Many amateur radio operating awards require that the applicant submit proof, such as QSL cards, of the contacts which satisfy the requirements of the award. Digital cross-checked logs using online digitally-signed verification systems such as Logbook of the World also satisfy some awards’ requirements.

Many other awards are based on trust, with little or no verification that “QSOs” (contacts) submitted for consideration are genuine.

There are thousands of operating awards available. The most popular awards are the Worked All States award, the Worked All Continents award, and the more challenging Worked All Zones, DX Century Club (DXCC), Islands on the Air (IOTA) and VHF/UHF Century Club (VUCC) awards.

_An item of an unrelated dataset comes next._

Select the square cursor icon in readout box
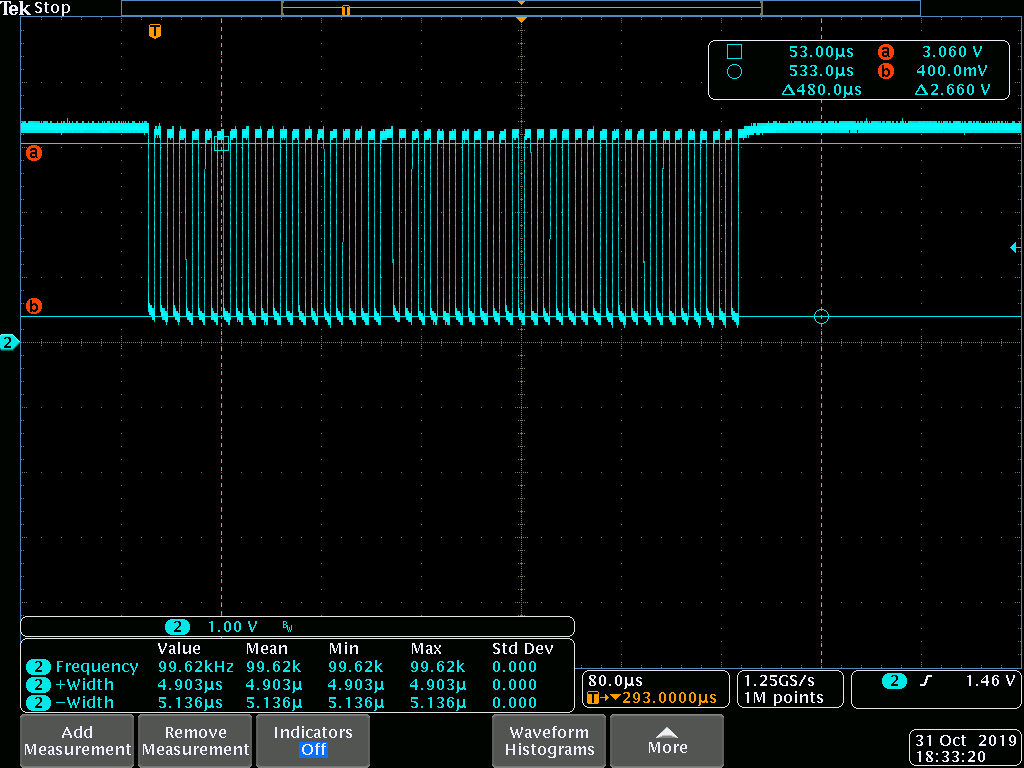Screen dimensions: 1024x768 click(x=733, y=51)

DXCC is the most popular awards program, initially requiring amateurs to contact 100 of the 340 (As of 2025) separately designated countries and territories ("entities") in the world. (DXing is the practice of contacting distant parties.)

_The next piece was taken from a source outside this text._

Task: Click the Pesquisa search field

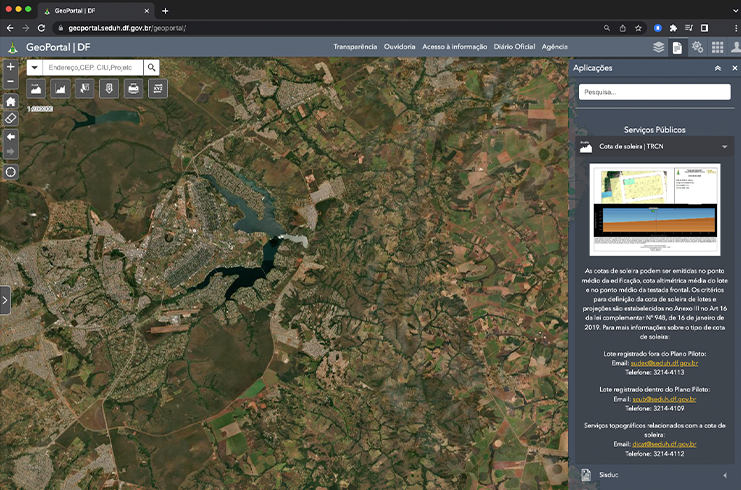Action: (655, 92)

Other popular awards include contacting remote islands (Islands on the Air, also known as “IOTA”), beaches, US counties, lighthouses, parks and forests. Each of these locations may have a unique designation for their specific award, which operators log and then submit for award accreditation.

Many awards are available for contacting amateurs in a particular country, region, city or topographical feature. For example, Summits On The Air (SOTA) tallies points towards awards to operators who transmit from mountain elevations or make contact with those transmitting from them, for which events are scheduled periodically.

Some countries may be split into collectible areas for awards based on county (e.g., USA, UK), province (Netherlands and Belgium, or in France, departments), canton (Switzerland), or other territorial area.

In the United Kingdom, the Worked All Britain (WAB) award uses WAB squares based on the UK Ordnance Survey mapping system, dividing the UK, Crown Dependencies and Republic of Ireland into squares to be contacted for credit.

Some awards are popular enough that “contests” (scheduled recurring designated dates and times of operation) take place where ham radio operators try to activate or contact as many locations and swap designations based on the rules as possible in the timeframe. This harmonizes activity for a specific purpose, such as activation of DXCC entities, island groups, Maidenhead Grid squares, zones or other award identifier, as per the rules of each contest organising body.

Awards may have tiers, for example, confirming 100 DXCC entities, then in stepped tiers until a “full house” is reached. This often becomes a lifelong challenge, which may be frustrated by national restrictions or geopolitics, such as North Korea and Turkmenistan’s prohibition on amateur radio operation, or safety concerns such as islands in the South China Sea such as Pratas Island, Scarborough Reef and Spratly Islands.

==Special event stations==

Many amateurs also enjoy setting up and contacting special event stations. Set up to commemorate special occurrences, they often issue distinctive QSLs or certificates. Some use unusual prefixes, such as the call signs with "96" that amateurs in the US State of Georgia could use during the 1996 Atlanta Olympics, or the OO prefix used by Belgian amateurs in 2005 to commemorate their nation's 175th anniversary. (Not surprisingly, there are also awards for working sufficient numbers of prefixes.) Some events are held annually such as Guides on the Air and Jamboree on the Air. Many amateurs decorate their radio "shacks" (the room where they keep their radios) with these certificates.